Published September 7, 2010
Recently I heard a simple but challenging thought regarding church attendance. It suggested that instead of focusing only on church attendance the number of people who are actually in the seats the focus should also be on the number of empty seats.
Ouch. Most churches have plenty of empty seats on a Sunday morning. In fact, LifeWay Research has found that although 83 percent of American adults identify themselves as Christians, only about 20 percent attend church on a given Sunday.
Look around you as you sit in church Sunday morning. Let every one of those empty seats represent someone who should be there, who would benefit from being there, who needs to be there.
Who are these people? Barna Research found (in 2008) that 23 percent of American adults had not attended any church or Christian gathering in the past year. About 15 percent of Americans, referred to as "under-churched," had attended church during the past year, but not during the past month. There is plenty of room for growth here.
Of course, going to church even regularly doesn't make you a Christian any more than sleeping in the garage would make you a car. But it certainly is a step in the right direction. It opens the door to the hearing of good preaching and teaching of God's word, and the invitation is there implicitly or, one would hope, explicitly to accept Christ as Savior and Lord.

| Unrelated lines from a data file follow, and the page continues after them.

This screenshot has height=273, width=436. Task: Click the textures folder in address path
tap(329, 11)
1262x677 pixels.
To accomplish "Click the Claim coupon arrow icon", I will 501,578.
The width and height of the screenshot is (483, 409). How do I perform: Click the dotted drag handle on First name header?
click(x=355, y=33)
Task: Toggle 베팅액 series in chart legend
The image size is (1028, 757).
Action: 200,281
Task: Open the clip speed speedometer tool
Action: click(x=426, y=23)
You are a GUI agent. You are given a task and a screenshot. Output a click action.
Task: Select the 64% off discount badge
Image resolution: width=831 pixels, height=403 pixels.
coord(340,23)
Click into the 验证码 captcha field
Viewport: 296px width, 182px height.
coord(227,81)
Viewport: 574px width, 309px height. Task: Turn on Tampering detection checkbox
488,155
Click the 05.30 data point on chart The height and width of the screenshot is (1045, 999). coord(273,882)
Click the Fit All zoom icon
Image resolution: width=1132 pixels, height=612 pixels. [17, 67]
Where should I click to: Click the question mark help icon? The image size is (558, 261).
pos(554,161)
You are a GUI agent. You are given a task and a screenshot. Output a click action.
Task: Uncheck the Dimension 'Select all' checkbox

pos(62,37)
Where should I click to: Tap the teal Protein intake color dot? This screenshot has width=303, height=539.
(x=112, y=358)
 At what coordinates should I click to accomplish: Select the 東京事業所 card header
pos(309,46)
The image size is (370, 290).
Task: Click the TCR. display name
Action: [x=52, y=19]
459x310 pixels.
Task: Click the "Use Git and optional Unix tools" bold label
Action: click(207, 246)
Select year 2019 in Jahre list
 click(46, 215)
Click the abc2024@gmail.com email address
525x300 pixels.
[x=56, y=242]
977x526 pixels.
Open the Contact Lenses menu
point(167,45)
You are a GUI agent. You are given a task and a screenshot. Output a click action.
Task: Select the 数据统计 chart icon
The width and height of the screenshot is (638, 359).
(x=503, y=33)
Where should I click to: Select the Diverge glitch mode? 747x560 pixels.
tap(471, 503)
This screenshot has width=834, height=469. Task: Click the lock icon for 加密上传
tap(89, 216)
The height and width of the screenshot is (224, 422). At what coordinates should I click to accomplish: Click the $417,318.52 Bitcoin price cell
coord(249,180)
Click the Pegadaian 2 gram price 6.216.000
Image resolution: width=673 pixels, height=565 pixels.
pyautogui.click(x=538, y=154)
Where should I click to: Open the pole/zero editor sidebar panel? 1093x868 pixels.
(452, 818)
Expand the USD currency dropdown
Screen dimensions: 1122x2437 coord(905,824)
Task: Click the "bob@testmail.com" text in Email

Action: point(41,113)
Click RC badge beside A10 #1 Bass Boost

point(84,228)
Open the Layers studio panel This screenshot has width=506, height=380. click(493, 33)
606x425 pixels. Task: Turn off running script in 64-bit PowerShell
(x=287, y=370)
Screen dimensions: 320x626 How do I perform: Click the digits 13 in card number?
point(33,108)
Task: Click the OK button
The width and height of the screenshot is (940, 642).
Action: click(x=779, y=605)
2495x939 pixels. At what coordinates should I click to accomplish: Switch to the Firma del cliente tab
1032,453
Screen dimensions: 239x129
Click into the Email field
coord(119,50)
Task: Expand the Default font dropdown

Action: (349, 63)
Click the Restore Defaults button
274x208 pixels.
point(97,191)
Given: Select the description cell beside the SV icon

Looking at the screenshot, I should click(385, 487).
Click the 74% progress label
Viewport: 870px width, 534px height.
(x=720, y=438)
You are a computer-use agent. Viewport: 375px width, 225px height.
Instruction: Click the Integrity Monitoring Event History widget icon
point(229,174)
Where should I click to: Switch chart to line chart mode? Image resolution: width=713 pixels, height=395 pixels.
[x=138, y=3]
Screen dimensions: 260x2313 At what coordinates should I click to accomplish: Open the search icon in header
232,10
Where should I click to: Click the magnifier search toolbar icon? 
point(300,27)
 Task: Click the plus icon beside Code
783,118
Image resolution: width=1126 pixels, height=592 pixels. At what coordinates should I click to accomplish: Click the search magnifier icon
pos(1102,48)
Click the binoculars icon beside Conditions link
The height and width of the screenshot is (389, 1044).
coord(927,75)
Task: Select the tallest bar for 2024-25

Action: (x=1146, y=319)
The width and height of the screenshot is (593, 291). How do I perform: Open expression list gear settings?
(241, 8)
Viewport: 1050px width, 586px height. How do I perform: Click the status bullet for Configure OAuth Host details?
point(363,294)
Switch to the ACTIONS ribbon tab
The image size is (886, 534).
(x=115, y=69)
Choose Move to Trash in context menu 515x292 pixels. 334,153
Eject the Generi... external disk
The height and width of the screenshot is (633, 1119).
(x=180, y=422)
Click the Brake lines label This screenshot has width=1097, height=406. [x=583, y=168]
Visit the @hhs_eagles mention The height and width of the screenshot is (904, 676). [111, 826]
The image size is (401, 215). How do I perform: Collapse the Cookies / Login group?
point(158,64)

And the Christian fellowship afforded by church involvement helps Christians grow in their walk and provides a powerful witness to non-Christians.
This coming Sunday September 12th, 2010 has been designated "National Back To Church Sunday" by Outreach, Inc., and LifeWay Research. It's an effort "to reverse declining church attendance and encourage former church-goers to rediscover church." Materials provided by these organizations have already been used by individuals in more than 3,500 churches this year as the means to invite more than 1.4 million unchurched people to attend this Sunday's service.
A study of 15,000 Americans by LifeWay Research and the North American Mission Board found that 67 percent say a personal invitation from a family member would be effective in getting them to visit a church. 56 percent say an invitation from a friend or neighbor would likely move them to respond.
To make it easy for you, the "Back To Church Sunday" people even have a website (http://www.backtochurch.com) with more information and a simple way to send an e-mail invitation to a friend. Other resources are available there, too.
Singer/songwriter Woody Wright has a way of putting complex thoughts into an easy-to-understand song. Such is the case with his song called "Lifeboat." Woody says he watched a documentary about the Titanic and was impressed by some similarities between that "unsinkable" ship and today's church. Here's what he wrote:
On a dreadful night in an ice-filled sea
With darkness all around
The unsinkable ship met an awful fate
Titanic did go down.
But a little known fact of that terrible night
When over fifteen hundred drowned
Is lifeboats were only half-way filled.
They never turned around.
Now doesn't that sound like today?
As many around us are seeking the way
We watch as they face impending doom
And our lifeboat still has lots of room
Our lifeboat still has plenty of room.
Our churches are large, well staffed and refined
With eloquent prayers that we pray.
While less than a mile from our steeples we find
The hungry are hurting each day.
We take attendance for weekly reports
To account for the people onboard
We should count the empty seats we need to fill
With souls in need of our Lord.*
Your lifeboat has plenty of room. And there certainly is, as Woody's song says, "darkness all around" us. Who do you know who would benefit from attending church with you? Why not ask them right now to join you in the "lifeboat." While there's still time.
*Lyrics by Woody Wright, Would He Write Music, SESAC. Used by permission.